Problem
Using the BioJava overview below, decide whether each statement agrees with it, and support each yes or no with the deciding words quoted from it. 1. BioJava's library functions are written in Python. 2. BioJava handles data up to the level of 3D protein structures. 3. JEnsembl is a version-aware Java API to Ensembl data systems.

BioJava is an open source project dedicated to providing Java tools for processing biological data. BioJava is a set of library functions written in the Java programming language for manipulating sequences, protein structures, file parsers, CORBA interoperability, DAS, access to AceDB, dynamic programming, and simple statistical routines. BioJava supports a huge range of data, starting from DNA and protein sequences to the level of 3D protein structures. The BioJava libraries are useful for automating many daily and mundane bioinformatics tasks such as to parsing a PDB file, interacting with Jmol and many more. This Application programming interface (API) provides various file parsers, data models and algorithms to facilitate working with the standard data formats and enables rapid application development and analysis. These libraries have also been used in development of various extended analysis tools 1, for example:
- MUSI: an integrated system for identifying multiple specificity from very large peptide or nucleic acid data sets.
- JEnsembl: a version-aware Java API to Ensembl data systems.

Data shown
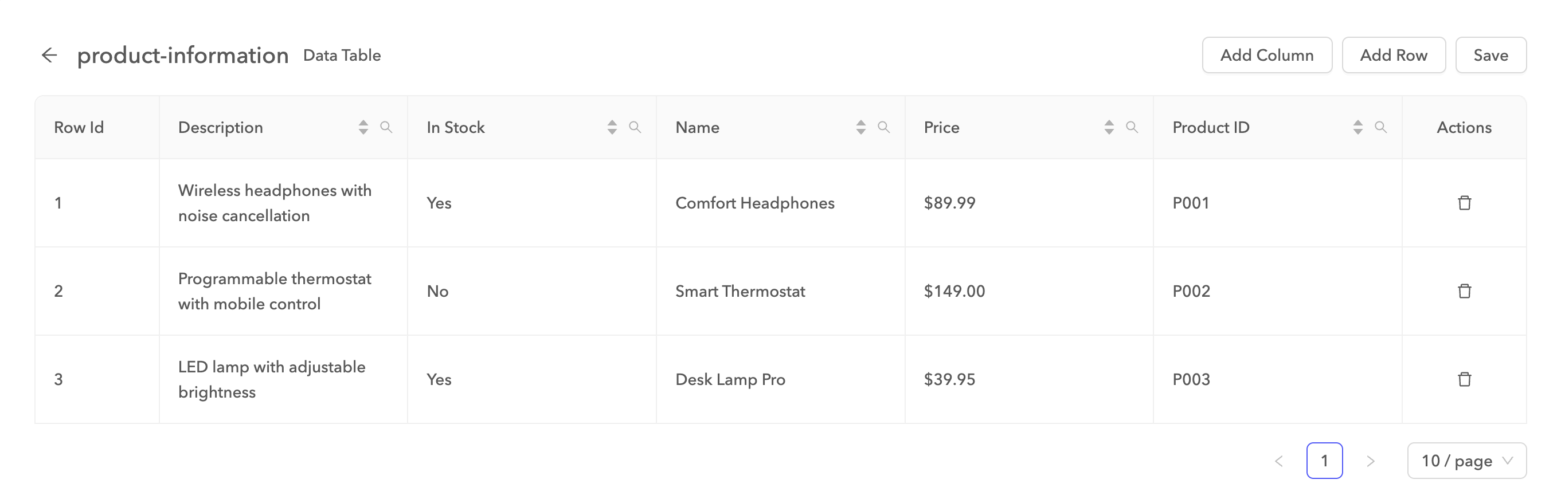Save the data table changes

point(1491,55)
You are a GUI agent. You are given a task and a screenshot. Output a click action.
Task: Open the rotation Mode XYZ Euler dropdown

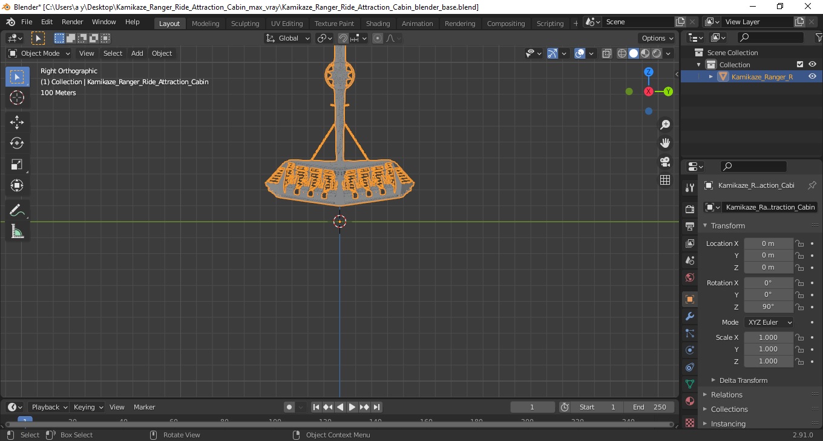tap(769, 322)
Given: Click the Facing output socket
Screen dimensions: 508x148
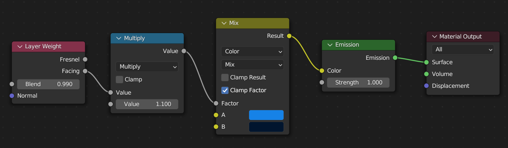Looking at the screenshot, I should click(85, 71).
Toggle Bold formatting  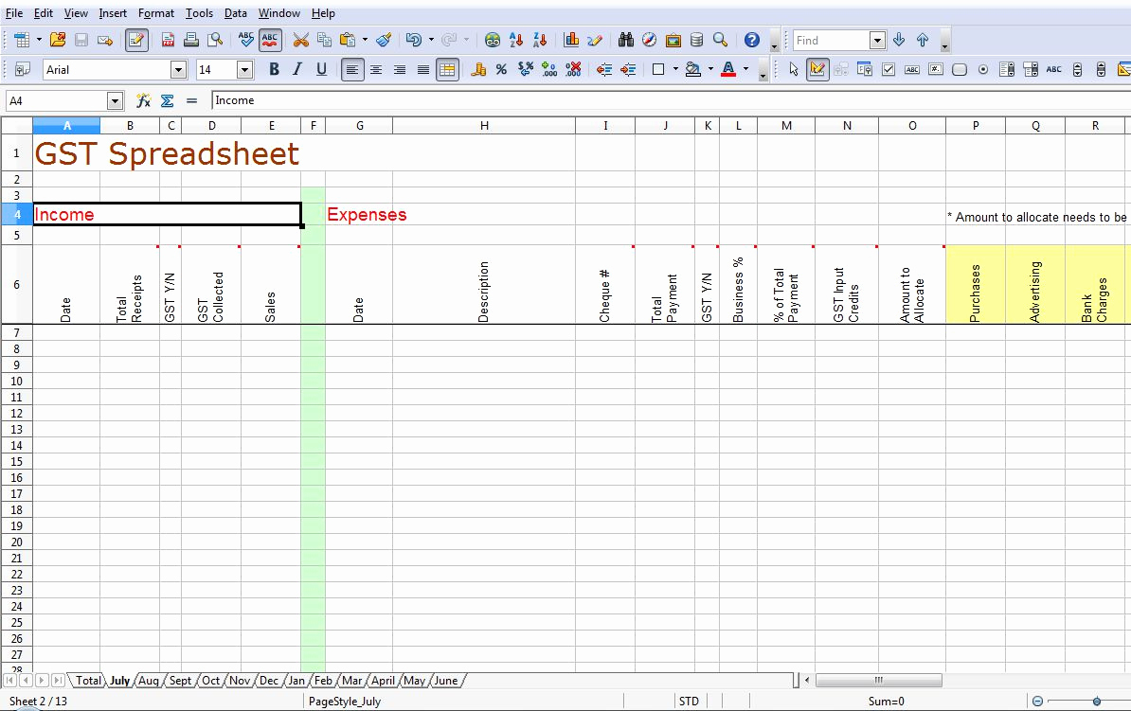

Result
1. No: "a set of library functions written in the Java programming language"
2. Yes: "starting from DNA and protein sequences to the level of 3D protein structures"
3. Yes: "JEnsembl: a version-aware Java API to Ensembl data systems"